1: the total volume is 1mL during color development;

95：PO₄ ^3-the molar mass of (a) is 95. mu.g/. mu.mol;

0.08: 0.08mL of the solution taken from the phospholipase C reaction was subjected to the next reaction, after which all PO was measured₄ ^3-From this volume;

0.5: the total volume of the water phase after the reaction of the phospholipase C in the first step is 0.5 mL;

5: time of phospholipase C reaction, min;

0.02: the volume of the enzyme solution added to the first reaction was 0.02 mL.

Example 1

In a 400. mu.L phospholipase C reaction system, the phospholipid substrate concentration was 1%, the Triton x-100 concentration was 40mM, and Ca was added²⁺Concentration 5mM, Zn²⁺The concentration was 80. mu.M, the pH was adjusted to 4.8 with NaAc-HAc of 25mM final concentration, the volume of phospholipase C added was 20. mu.L (the enzyme solution was diluted with NaAc-HAc buffer of 10mM pH 5.6 to a protein concentration of 30. mu.g/mL before addition to the reaction system), 100. mu.L of a terminator (Tris-HCl buffer of 0.25M, pH 9.0.0) was added after 5min of reaction in a 35-50 ℃ water bath, 500. mu.L of chloroform was added and shaken for 30s, 10. mu.L of isoamyl alcohol was added and left to stand for several minutes, and the supernatant was centrifuged to conduct the next reaction. The blank uses water instead of inactivated enzyme.

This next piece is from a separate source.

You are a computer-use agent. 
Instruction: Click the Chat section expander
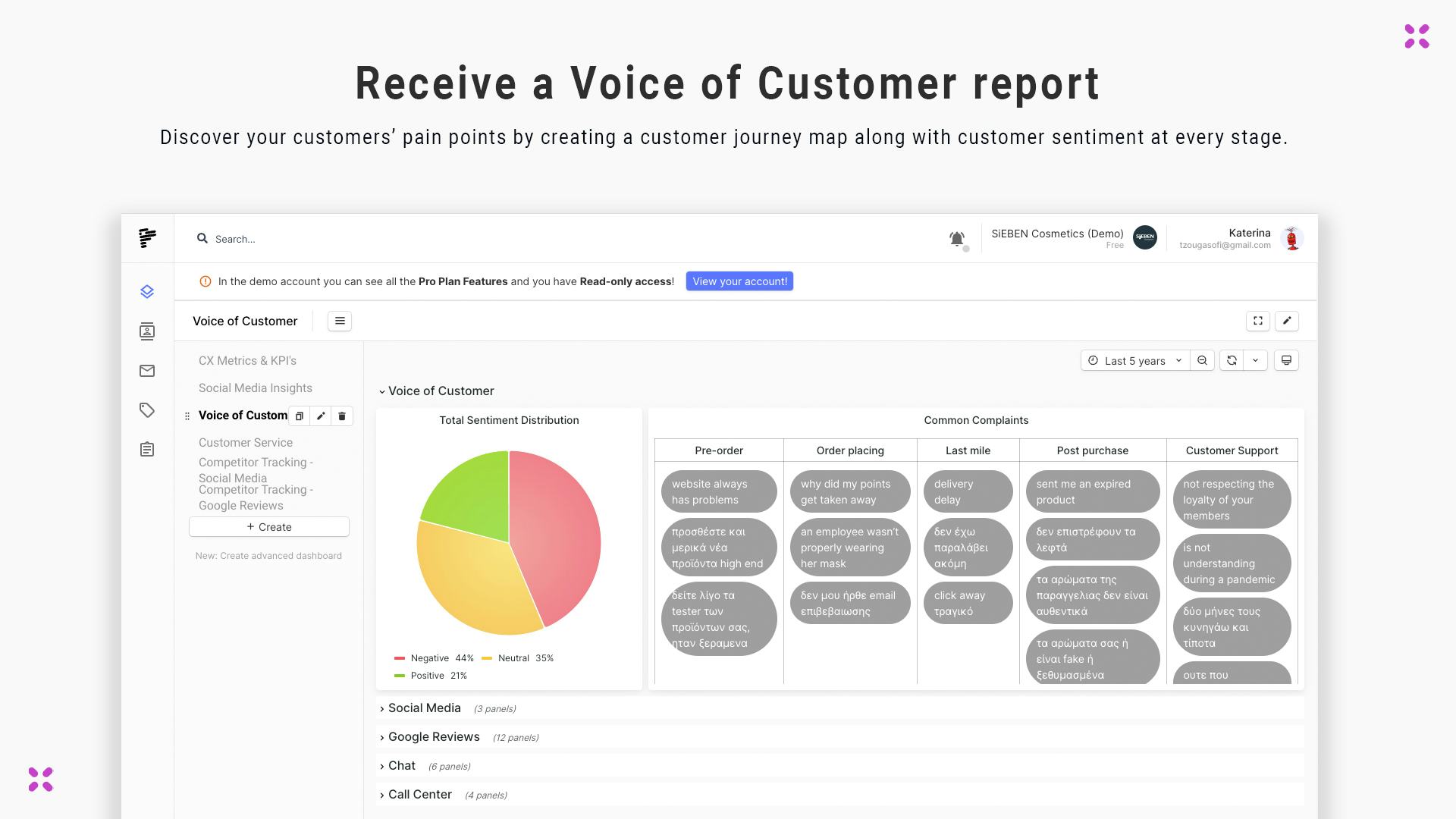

80 μ L of the supernatant was added to 20 μ L of 50mM Mg²⁺And 0.3U/. mu.L of alkaline phosphatase Tris-HCl buffer (pH 9.0) at 37 ℃ for 1 hour, adding 840. mu.L of deionized water, adding 20. mu.L of 10% (w/v) ascorbic acid and 40. mu.L of 2.5% (w/v) ammonium molybdate solution, developing in a water bath at 50 ℃ for 20min, and determining A₇₀₀. And (4) calculating an enzyme activity value by combining a standard curve of phosphomolybdic blue detection. The enzyme activity of phospholipase C at different reaction temperatures is shown in figure 1. Can be seen inThe phospholipase C has higher enzyme activity at 35-45 ℃.

Example 2

In a 400. mu.L phospholipase C reaction system, the phospholipid substrate concentration was 1%, the Triton x-100 concentration was 40mM, and Ca was added²⁺Concentration 5mM, Zn²⁺The concentration is 80 mu M, the pH is adjusted to 4.4-5.8 by NaAc-HAc with the final concentration of 25mM, the volume of the added phospholipase C is 20 mu L (the protein concentration is 30 mu g/mL before being added into the reaction system), 100 mu L of termination reagent (Tris-HCl buffer solution of 0.25M, pH 9.0.0) is added after the reaction is carried out for 5min in a water bath kettle at 40 ℃, 500 mu L of chloroform is added for shaking for 30s, 10 mu L of isoamyl alcohol is added for standing for a few minutes, and the supernatant is centrifuged to carry out the next reaction. The blank uses water instead of inactivated enzyme.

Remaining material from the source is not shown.